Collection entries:
◆ ◆ ◆ ◆ ◆

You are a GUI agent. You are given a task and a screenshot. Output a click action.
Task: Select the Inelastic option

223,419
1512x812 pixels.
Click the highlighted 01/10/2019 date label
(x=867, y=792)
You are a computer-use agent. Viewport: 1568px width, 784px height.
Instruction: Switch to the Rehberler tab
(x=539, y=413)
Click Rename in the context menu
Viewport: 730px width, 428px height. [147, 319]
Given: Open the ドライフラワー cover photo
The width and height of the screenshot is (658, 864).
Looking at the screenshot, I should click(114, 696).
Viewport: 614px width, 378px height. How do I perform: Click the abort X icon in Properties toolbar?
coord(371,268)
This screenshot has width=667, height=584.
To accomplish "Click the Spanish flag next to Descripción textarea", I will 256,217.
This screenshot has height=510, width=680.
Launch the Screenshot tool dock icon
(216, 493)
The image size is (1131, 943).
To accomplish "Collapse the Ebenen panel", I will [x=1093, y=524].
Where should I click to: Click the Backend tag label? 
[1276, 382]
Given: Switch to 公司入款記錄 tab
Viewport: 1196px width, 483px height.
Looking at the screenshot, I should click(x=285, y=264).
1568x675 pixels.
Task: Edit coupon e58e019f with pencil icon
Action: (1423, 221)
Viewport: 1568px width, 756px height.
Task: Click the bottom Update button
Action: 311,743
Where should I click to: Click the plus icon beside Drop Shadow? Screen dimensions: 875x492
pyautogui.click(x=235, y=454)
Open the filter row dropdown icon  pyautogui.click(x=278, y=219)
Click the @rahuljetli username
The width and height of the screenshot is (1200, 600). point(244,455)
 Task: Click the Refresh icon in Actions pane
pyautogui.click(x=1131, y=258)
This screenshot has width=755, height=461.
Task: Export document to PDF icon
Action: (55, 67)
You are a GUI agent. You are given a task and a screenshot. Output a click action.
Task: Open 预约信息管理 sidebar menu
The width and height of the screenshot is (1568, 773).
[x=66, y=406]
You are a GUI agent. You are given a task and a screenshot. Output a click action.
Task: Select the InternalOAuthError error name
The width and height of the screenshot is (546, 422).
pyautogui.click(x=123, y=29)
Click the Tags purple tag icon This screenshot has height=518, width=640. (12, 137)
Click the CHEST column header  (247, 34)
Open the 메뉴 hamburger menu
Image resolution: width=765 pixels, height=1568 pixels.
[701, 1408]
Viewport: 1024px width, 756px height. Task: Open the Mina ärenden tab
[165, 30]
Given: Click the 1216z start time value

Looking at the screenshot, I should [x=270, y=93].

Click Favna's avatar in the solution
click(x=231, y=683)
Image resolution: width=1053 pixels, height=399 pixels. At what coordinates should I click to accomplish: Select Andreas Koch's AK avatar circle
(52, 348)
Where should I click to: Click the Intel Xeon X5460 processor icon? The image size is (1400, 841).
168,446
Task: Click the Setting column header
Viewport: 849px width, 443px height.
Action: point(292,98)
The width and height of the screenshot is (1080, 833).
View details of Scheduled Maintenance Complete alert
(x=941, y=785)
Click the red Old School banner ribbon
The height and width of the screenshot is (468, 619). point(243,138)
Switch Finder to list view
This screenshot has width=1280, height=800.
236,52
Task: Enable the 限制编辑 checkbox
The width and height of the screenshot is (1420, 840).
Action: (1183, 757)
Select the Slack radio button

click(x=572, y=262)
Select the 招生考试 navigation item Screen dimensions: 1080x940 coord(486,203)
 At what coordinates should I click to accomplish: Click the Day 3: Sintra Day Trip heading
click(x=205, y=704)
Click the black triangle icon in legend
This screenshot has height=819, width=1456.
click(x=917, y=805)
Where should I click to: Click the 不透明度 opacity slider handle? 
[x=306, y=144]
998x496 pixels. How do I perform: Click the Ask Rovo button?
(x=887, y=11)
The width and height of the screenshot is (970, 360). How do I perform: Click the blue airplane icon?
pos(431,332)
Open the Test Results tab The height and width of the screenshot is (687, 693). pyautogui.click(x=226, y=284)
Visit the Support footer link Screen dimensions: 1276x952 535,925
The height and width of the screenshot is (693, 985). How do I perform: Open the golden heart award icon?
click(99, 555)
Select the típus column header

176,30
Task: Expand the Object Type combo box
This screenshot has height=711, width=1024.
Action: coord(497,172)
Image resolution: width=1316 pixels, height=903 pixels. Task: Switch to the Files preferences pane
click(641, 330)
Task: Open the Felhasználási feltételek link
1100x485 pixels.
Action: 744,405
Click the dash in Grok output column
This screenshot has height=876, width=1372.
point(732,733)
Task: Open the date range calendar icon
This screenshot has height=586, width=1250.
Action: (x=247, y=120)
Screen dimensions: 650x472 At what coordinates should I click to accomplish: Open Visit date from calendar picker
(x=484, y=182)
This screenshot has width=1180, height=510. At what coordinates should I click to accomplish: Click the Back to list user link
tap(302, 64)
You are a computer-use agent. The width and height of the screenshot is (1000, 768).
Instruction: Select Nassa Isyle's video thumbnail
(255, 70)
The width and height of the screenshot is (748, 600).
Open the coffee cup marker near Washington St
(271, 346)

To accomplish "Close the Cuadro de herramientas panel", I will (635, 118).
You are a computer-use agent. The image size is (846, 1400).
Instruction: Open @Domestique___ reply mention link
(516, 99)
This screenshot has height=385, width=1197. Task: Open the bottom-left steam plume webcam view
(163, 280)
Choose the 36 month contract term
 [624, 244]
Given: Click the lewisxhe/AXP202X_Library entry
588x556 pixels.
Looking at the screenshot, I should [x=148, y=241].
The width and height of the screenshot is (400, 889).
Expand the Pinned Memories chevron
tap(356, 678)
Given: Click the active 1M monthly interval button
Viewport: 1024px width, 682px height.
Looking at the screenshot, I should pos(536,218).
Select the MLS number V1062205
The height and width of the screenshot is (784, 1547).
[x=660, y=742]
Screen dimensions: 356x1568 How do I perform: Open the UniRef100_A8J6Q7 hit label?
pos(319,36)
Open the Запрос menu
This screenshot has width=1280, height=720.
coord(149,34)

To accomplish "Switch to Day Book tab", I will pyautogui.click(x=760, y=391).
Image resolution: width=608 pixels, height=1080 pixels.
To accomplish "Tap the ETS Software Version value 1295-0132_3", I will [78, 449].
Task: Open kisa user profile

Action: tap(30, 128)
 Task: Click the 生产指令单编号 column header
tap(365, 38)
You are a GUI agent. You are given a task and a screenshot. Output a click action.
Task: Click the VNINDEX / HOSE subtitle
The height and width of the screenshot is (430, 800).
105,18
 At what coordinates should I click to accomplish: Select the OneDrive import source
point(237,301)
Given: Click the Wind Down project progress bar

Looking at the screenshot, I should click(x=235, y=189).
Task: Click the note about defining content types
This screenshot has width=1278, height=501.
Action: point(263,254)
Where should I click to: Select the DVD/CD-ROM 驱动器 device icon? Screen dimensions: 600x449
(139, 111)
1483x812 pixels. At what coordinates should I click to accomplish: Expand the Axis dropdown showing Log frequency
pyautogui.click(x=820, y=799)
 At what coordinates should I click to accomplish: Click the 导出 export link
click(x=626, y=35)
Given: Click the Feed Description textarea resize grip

◆ ◆ ◆ ◆ ◆

**Task to complete**
Please update the rows from the start of the Collection entries through the line with "(x=867, y=792)", changing "Inelastic" to "Elastic" and leaving everything else as it is. Give back only those lines.

**Reply to the task**
You are a GUI agent. You are given a task and a screenshot. Output a click action.
Task: Select the Elastic option

223,419
1512x812 pixels.
Click the highlighted 01/10/2019 date label
(x=867, y=792)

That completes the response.